What to work on => Give back the records in their entirety, exactly.

#### Record extracts ####

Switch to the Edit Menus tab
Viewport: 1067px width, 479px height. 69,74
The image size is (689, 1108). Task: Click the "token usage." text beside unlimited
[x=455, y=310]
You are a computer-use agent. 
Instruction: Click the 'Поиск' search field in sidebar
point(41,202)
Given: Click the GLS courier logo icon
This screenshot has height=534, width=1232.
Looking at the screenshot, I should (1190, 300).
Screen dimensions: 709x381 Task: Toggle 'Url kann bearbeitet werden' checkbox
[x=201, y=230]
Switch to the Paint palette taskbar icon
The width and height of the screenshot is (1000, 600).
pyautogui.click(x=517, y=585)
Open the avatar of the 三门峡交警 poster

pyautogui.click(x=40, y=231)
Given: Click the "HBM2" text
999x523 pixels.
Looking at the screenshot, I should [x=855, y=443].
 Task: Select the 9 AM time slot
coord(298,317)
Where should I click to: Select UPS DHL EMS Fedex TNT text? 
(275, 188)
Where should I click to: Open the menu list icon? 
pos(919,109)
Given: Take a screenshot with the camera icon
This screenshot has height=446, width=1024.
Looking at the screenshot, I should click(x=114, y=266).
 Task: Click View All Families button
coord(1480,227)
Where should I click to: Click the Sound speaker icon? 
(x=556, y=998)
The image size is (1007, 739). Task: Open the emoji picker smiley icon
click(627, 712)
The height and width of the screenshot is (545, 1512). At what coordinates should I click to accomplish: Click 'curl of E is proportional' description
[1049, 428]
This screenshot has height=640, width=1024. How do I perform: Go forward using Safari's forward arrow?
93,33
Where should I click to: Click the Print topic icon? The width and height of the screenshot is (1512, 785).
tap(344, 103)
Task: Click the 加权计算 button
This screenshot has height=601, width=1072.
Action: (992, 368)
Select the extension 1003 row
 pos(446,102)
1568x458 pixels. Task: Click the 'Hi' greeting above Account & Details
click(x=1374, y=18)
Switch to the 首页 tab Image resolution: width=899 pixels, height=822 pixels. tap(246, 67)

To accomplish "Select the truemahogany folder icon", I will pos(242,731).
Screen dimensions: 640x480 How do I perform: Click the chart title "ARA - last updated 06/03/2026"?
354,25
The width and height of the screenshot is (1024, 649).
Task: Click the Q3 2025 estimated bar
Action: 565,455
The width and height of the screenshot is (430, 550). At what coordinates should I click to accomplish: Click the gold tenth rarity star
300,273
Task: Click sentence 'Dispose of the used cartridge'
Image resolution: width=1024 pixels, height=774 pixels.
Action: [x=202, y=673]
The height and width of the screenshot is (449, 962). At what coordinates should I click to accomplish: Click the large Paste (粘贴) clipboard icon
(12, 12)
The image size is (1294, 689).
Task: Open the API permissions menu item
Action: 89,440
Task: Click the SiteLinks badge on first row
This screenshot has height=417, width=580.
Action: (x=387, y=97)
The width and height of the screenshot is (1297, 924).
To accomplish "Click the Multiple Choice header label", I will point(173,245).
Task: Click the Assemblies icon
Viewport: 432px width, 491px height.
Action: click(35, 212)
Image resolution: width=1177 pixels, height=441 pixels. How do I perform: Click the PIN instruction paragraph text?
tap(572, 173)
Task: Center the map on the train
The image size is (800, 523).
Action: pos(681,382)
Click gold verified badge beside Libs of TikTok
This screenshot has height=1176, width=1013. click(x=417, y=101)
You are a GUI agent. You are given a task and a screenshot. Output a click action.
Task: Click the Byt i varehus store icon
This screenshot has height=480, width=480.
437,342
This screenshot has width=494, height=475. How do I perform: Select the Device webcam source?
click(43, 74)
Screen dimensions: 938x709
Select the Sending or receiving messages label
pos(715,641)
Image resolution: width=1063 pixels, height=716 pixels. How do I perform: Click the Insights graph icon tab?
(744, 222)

####

Response area =>
Switch to the Edit Menus tab
Viewport: 1067px width, 479px height. 69,74
The image size is (689, 1108). Task: Click the "token usage." text beside unlimited
[x=455, y=310]
You are a computer-use agent. 
Instruction: Click the 'Поиск' search field in sidebar
point(41,202)
Given: Click the GLS courier logo icon
This screenshot has height=534, width=1232.
Looking at the screenshot, I should (1190, 300).
Screen dimensions: 709x381 Task: Toggle 'Url kann bearbeitet werden' checkbox
[x=201, y=230]
Switch to the Paint palette taskbar icon
The width and height of the screenshot is (1000, 600).
pyautogui.click(x=517, y=585)
Open the avatar of the 三门峡交警 poster

pyautogui.click(x=40, y=231)
Given: Click the "HBM2" text
999x523 pixels.
Looking at the screenshot, I should [x=855, y=443].
 Task: Select the 9 AM time slot
coord(298,317)
Where should I click to: Select UPS DHL EMS Fedex TNT text? 
(275, 188)
Where should I click to: Open the menu list icon? 
pos(919,109)
Given: Take a screenshot with the camera icon
This screenshot has height=446, width=1024.
Looking at the screenshot, I should click(x=114, y=266).
 Task: Click View All Families button
coord(1480,227)
Where should I click to: Click the Sound speaker icon? 
(x=556, y=998)
The image size is (1007, 739). Task: Open the emoji picker smiley icon
click(627, 712)
The height and width of the screenshot is (545, 1512). At what coordinates should I click to accomplish: Click 'curl of E is proportional' description
[1049, 428]
This screenshot has height=640, width=1024. How do I perform: Go forward using Safari's forward arrow?
93,33
Where should I click to: Click the Print topic icon? The width and height of the screenshot is (1512, 785).
tap(344, 103)
Task: Click the 加权计算 button
This screenshot has height=601, width=1072.
Action: (992, 368)
Select the extension 1003 row
 pos(446,102)
1568x458 pixels. Task: Click the 'Hi' greeting above Account & Details
click(x=1374, y=18)
Switch to the 首页 tab Image resolution: width=899 pixels, height=822 pixels. tap(246, 67)

To accomplish "Select the truemahogany folder icon", I will pos(242,731).
Screen dimensions: 640x480 How do I perform: Click the chart title "ARA - last updated 06/03/2026"?
354,25
The width and height of the screenshot is (1024, 649).
Task: Click the Q3 2025 estimated bar
Action: 565,455
The width and height of the screenshot is (430, 550). At what coordinates should I click to accomplish: Click the gold tenth rarity star
300,273
Task: Click sentence 'Dispose of the used cartridge'
Image resolution: width=1024 pixels, height=774 pixels.
Action: [x=202, y=673]
The height and width of the screenshot is (449, 962). At what coordinates should I click to accomplish: Click the large Paste (粘贴) clipboard icon
(12, 12)
The image size is (1294, 689).
Task: Open the API permissions menu item
Action: 89,440
Task: Click the SiteLinks badge on first row
This screenshot has height=417, width=580.
Action: (x=387, y=97)
The width and height of the screenshot is (1297, 924).
To accomplish "Click the Multiple Choice header label", I will point(173,245).
Task: Click the Assemblies icon
Viewport: 432px width, 491px height.
Action: click(35, 212)
Image resolution: width=1177 pixels, height=441 pixels. How do I perform: Click the PIN instruction paragraph text?
tap(572, 173)
Task: Center the map on the train
The image size is (800, 523).
Action: pos(681,382)
Click gold verified badge beside Libs of TikTok
This screenshot has height=1176, width=1013. click(x=417, y=101)
You are a GUI agent. You are given a task and a screenshot. Output a click action.
Task: Click the Byt i varehus store icon
This screenshot has height=480, width=480.
437,342
This screenshot has width=494, height=475. How do I perform: Select the Device webcam source?
click(43, 74)
Screen dimensions: 938x709
Select the Sending or receiving messages label
pos(715,641)
Image resolution: width=1063 pixels, height=716 pixels. How do I perform: Click the Insights graph icon tab?
(744, 222)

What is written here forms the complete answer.